» WHAT THE TASK REQUIRES: In the records below, find the line holding "The width and"; copy it and every line after it to the end, omitting all images.

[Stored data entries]
━━━━
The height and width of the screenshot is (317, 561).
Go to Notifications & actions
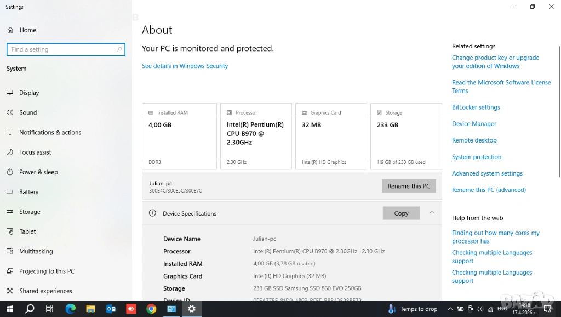pyautogui.click(x=50, y=132)
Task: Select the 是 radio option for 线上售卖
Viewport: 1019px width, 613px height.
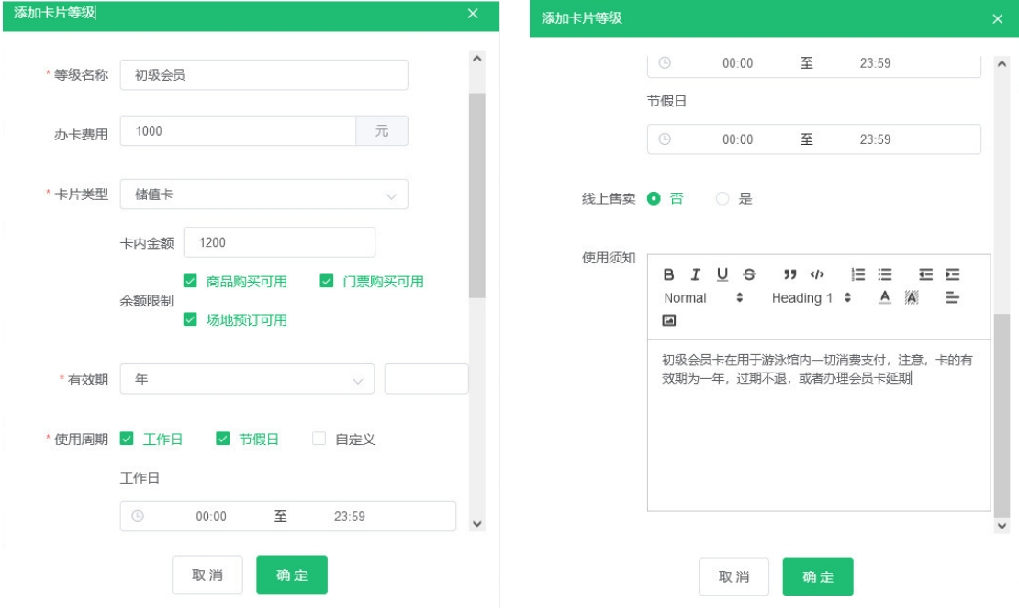Action: click(x=722, y=198)
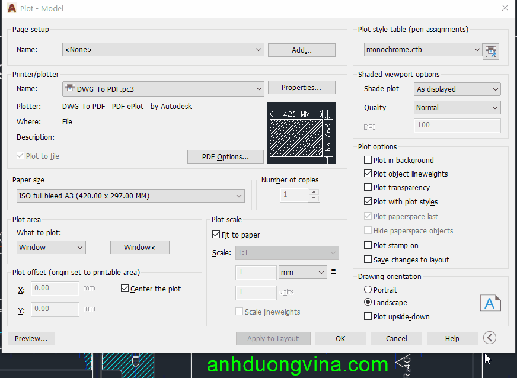Screen dimensions: 517x378
Task: Click the Window< selection button
Action: (x=139, y=247)
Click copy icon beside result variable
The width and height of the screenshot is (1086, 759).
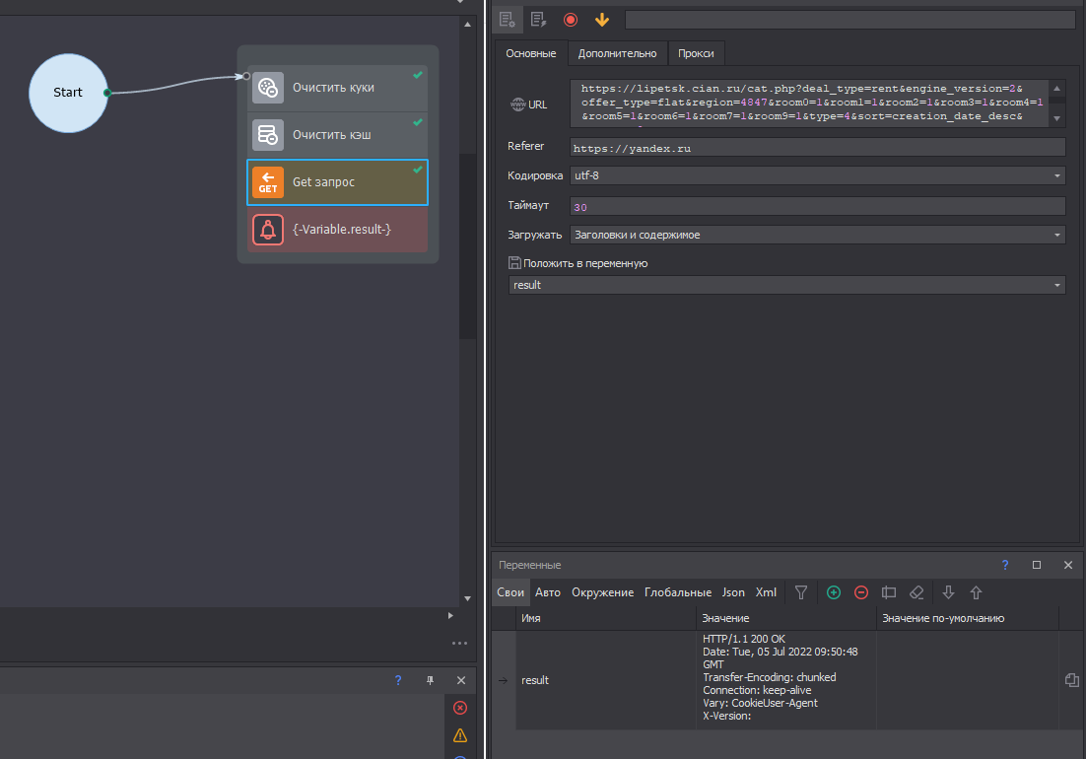point(1072,680)
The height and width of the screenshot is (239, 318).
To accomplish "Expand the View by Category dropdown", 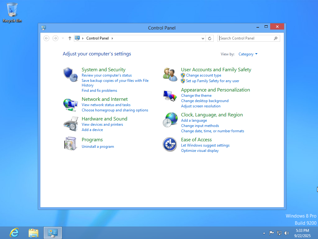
━━━━
» EXERCISE OUTPUT:
The width and height of the screenshot is (1086, 759).
point(1072,680)
The height and width of the screenshot is (239, 318).
To accomplish "Expand the View by Category dropdown", 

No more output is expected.